A pharmacokinetic evaluation of the addition of Aprepitant to the Cisplatin - Etoposide (CE) treatment of patients with metastatic lung carcinoma (ACE)

Aprepitant is a novel, potent and selective nonpeptide neurokinin-1 receptor
antagonist that was licensed in 2004 for the prevention of acute and delayed
nausea and vomiting associated with highly emetogenic cancer chemotherapy. When
used in a 3-day treatment schedule together with dexamethasone and ondansetron,
aprepitant has demonstrated to improve complete response from 47.8 to 67.7%.
The effect of aprepitant remained present after repeated cycles of
chemotherapy. Based on the positive benefit/risk ratio aprepitant was approved
in the Radboud University Nijmegen Medical Centre for use in cisplatin-based
highly emetogenic (cisplatin dose > 50 mg/m2) chemotherapy cycles. Currently
approximately 7 treatment protocol are used in which aprepitant is added to the
anti-emetic regimen of highly emetogenic cisplatin-based protocols.
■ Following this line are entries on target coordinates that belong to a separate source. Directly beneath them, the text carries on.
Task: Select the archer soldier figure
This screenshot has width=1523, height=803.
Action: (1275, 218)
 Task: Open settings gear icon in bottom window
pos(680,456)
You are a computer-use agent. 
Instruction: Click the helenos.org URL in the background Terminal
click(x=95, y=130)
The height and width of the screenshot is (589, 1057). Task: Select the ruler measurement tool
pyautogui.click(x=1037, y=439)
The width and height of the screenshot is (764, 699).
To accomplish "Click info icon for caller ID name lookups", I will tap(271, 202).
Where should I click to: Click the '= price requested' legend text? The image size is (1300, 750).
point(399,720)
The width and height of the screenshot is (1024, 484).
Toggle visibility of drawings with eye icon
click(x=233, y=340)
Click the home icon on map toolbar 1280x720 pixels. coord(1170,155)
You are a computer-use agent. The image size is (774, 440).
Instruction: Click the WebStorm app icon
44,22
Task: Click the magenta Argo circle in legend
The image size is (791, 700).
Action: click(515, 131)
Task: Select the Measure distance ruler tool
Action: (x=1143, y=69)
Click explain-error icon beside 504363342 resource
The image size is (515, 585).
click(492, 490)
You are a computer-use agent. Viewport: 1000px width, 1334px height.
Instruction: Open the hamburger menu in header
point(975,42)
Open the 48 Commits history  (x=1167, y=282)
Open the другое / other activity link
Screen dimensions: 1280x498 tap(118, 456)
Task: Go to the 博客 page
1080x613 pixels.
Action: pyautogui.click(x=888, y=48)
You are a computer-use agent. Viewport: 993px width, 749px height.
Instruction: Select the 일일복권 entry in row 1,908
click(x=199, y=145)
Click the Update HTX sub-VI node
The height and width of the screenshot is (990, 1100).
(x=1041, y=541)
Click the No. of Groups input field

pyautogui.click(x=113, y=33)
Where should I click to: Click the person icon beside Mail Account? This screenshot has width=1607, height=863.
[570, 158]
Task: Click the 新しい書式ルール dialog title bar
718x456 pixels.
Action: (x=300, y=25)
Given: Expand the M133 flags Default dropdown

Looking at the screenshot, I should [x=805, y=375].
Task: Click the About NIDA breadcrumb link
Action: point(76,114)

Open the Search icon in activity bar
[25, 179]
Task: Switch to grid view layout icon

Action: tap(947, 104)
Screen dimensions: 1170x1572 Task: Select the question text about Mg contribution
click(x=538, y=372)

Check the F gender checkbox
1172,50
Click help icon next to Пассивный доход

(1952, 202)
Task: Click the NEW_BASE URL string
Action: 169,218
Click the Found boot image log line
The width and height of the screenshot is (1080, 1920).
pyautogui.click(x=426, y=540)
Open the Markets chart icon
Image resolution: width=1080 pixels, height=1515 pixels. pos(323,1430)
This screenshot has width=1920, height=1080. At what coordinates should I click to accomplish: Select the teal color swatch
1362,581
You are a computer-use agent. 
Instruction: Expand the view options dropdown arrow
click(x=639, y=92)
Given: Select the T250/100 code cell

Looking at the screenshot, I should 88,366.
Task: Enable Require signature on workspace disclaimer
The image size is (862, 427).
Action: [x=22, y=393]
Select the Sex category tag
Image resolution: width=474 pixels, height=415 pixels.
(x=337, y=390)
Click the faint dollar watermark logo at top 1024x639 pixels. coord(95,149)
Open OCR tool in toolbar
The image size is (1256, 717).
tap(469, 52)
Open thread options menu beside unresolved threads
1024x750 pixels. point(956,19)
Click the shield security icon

The question is whether aprepitant should be added to CE cycles (cisplatin
containing regimen with etoposide) because of a possible interaction between
aprepitant and etoposide.
This question derives from the fact that both drugs are metabolised through the
same cytochrome P450 3A4 (CYP3A4).
Theoretically adding aprepitant could lead to more etoposide related toxicity
on day 1 and less etoposide efficacy on day 3-4. The two objectives of the
study are to study the pharmacokinetics of etoposide with and without adding
aprepitant to the standard anti-emetic regimen in patients with metastatic lung
carcinoma treated with standard CE regimen and to study the efficacy and safety
of this combination of medication.

The ACE study consists of 2 cycles of 21 days. Patients who participate are
devided in group A or group B. The subjects in group A receive aprepitant as
well as standard anti-emetics in the first cycle and standard anti-emetics only
in the second cycle. The subjects in group B receive standard anti-emetics in
the first cycle and in the second cycle they receive aprepitant as well as
standard anti-emetics.

The anti-emetic treatment starts at day 1 of the chemotherapy. At that day one
capsule aprepitant (Emend®) 125 mg is given. At day 2 and 3 subjects take one
capsule aprepitant 80mg.

The side effects of aprepitant can be: burping, constipation, diarhoea,
dizzyness, tiredness, headache, hiccups, indigestion, loss of appetite and
elevation of liver enzymes.
The needles for the extra blood take could cause discomfort or pain.
The burden and risk are equal for both participant groups.